TEXTO PARA LEITURA
= = = = =
Como muito bem destacado pelo CEO da BlackRock, Larry Fink, os riscos de investimento apresentados pelas alterações climáticas - e eu acrescento aqui os riscos decorrentes de práticas relacionadas aos aspectos ASG - deverão acelerar uma realocação significativa do capital, com consequente impacto na precificação do risco e dos ativos em todo o mundo.

A Europa saiu na frente quanto à atenção dedicada ao tema. Lá o movimento foi liderado não apenas pelos investidores, mas por toda a sociedade. Na busca por investimentos que gerassem impactos mais positivos para a sociedade, investidores, indústria e reguladores abraçaram o tema. O movimento desencadeou ações que resultaram em um plano de trabalho sobre como tratar as finanças sustentáveis. A decisão foi levar a sustentabilidade para o campo da regulação, a exemplo da Diretiva da União Europeia 2016/2341, que tornará obrigatória, por parte dos investidores institucionais e gestores de recursos, a divulgação de como abordam as questões ASG em suas análises de risco.

Há uma tendência de aumento no fluxo de recursos destinados aos investimentos ASG. A preferência por aplicações que levam em consideração esses fatores é crescente, especialmente entre as novas gerações. Isso indica a urgência em se encarar o tema com seriedade, pois os futuros investidores já batem à porta dos gestores cobrando alocações mais responsáveis.
= = = = =
DESCRIÇÃO DA TAREFA
Copie na íntegra, sem nenhuma alteração, o texto sobre investimentos ASG. A listagem provém de uma fonte diferente da do texto sobre investimentos ASG.
= = = = =
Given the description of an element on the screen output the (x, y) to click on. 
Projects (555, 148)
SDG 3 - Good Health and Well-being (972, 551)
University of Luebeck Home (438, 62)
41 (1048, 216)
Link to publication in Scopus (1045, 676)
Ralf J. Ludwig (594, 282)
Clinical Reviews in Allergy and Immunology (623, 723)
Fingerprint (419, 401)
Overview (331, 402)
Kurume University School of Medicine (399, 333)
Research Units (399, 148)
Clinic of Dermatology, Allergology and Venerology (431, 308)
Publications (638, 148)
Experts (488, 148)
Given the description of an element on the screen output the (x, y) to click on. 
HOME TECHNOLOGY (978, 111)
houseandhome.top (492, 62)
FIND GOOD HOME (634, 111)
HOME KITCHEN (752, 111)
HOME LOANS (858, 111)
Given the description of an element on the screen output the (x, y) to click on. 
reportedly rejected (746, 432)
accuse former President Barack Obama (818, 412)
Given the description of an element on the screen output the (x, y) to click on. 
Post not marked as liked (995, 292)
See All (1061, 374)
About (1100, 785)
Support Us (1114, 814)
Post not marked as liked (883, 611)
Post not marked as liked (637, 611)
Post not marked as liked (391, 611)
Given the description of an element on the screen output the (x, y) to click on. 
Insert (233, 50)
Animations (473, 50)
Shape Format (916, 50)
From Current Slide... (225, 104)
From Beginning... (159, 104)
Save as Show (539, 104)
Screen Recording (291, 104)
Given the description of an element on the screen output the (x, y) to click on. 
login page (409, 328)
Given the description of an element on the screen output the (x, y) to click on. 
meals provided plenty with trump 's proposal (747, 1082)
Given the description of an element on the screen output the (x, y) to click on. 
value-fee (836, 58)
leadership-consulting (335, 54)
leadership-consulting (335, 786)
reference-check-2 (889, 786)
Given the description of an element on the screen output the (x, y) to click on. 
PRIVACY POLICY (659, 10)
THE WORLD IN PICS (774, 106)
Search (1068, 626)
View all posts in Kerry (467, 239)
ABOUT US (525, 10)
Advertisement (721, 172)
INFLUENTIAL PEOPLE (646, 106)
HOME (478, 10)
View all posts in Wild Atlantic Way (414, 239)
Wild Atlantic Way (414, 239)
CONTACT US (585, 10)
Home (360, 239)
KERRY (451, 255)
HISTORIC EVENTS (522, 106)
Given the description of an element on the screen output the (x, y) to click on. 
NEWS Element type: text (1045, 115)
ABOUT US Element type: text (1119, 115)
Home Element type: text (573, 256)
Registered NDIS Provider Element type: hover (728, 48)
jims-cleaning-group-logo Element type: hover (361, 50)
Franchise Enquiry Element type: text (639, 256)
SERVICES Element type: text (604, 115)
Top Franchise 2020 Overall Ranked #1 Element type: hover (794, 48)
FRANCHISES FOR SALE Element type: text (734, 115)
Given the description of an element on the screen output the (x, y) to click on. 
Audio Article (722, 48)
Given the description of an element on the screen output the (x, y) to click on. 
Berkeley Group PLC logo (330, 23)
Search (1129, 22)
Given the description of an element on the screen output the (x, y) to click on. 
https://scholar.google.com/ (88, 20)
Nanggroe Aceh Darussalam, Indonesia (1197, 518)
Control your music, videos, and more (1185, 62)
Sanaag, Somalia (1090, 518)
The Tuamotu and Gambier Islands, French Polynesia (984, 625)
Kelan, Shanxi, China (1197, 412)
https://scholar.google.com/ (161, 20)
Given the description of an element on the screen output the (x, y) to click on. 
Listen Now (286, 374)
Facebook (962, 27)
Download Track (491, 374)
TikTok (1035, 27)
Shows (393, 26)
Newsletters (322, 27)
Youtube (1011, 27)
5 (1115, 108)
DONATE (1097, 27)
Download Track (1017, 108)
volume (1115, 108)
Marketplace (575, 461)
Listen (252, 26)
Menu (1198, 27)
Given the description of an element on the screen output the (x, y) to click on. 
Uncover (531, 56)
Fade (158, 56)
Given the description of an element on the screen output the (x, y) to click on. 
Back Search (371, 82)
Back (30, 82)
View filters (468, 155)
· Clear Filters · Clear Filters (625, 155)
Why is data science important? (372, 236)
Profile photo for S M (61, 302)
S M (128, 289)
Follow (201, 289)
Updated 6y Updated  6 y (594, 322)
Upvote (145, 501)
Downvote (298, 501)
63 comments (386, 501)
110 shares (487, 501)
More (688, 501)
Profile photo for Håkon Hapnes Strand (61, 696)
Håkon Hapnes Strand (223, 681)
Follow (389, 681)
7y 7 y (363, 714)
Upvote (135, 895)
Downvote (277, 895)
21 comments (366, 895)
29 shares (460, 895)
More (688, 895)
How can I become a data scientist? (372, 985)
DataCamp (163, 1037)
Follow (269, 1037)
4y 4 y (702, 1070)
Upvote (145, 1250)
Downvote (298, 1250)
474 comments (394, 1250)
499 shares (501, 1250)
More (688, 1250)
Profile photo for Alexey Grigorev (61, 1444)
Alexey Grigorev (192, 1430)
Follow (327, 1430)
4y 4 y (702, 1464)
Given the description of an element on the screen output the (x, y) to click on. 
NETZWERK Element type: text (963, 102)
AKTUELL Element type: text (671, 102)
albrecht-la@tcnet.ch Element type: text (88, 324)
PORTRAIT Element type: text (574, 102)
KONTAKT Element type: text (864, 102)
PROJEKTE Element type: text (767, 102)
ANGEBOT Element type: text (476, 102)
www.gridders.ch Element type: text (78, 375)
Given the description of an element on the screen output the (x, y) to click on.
= = = = =
ÁREA DE RESPOSTA
Como muito bem destacado pelo CEO da BlackRock, Larry Fink, os riscos de investimento apresentados pelas alterações climáticas - e eu acrescento aqui os riscos decorrentes de práticas relacionadas aos aspectos ASG - deverão acelerar uma realocação significativa do capital, com consequente impacto na precificação do risco e dos ativos em todo o mundo.

A Europa saiu na frente quanto à atenção dedicada ao tema. Lá o movimento foi liderado não apenas pelos investidores, mas por toda a sociedade. Na busca por investimentos que gerassem impactos mais positivos para a sociedade, investidores, indústria e reguladores abraçaram o tema. O movimento desencadeou ações que resultaram em um plano de trabalho sobre como tratar as finanças sustentáveis. A decisão foi levar a sustentabilidade para o campo da regulação, a exemplo da Diretiva da União Europeia 2016/2341, que tornará obrigatória, por parte dos investidores institucionais e gestores de recursos, a divulgação de como abordam as questões ASG em suas análises de risco.

Há uma tendência de aumento no fluxo de recursos destinados aos investimentos ASG. A preferência por aplicações que levam em consideração esses fatores é crescente, especialmente entre as novas gerações. Isso indica a urgência em se encarar o tema com seriedade, pois os futuros investidores já batem à porta dos gestores cobrando alocações mais responsáveis.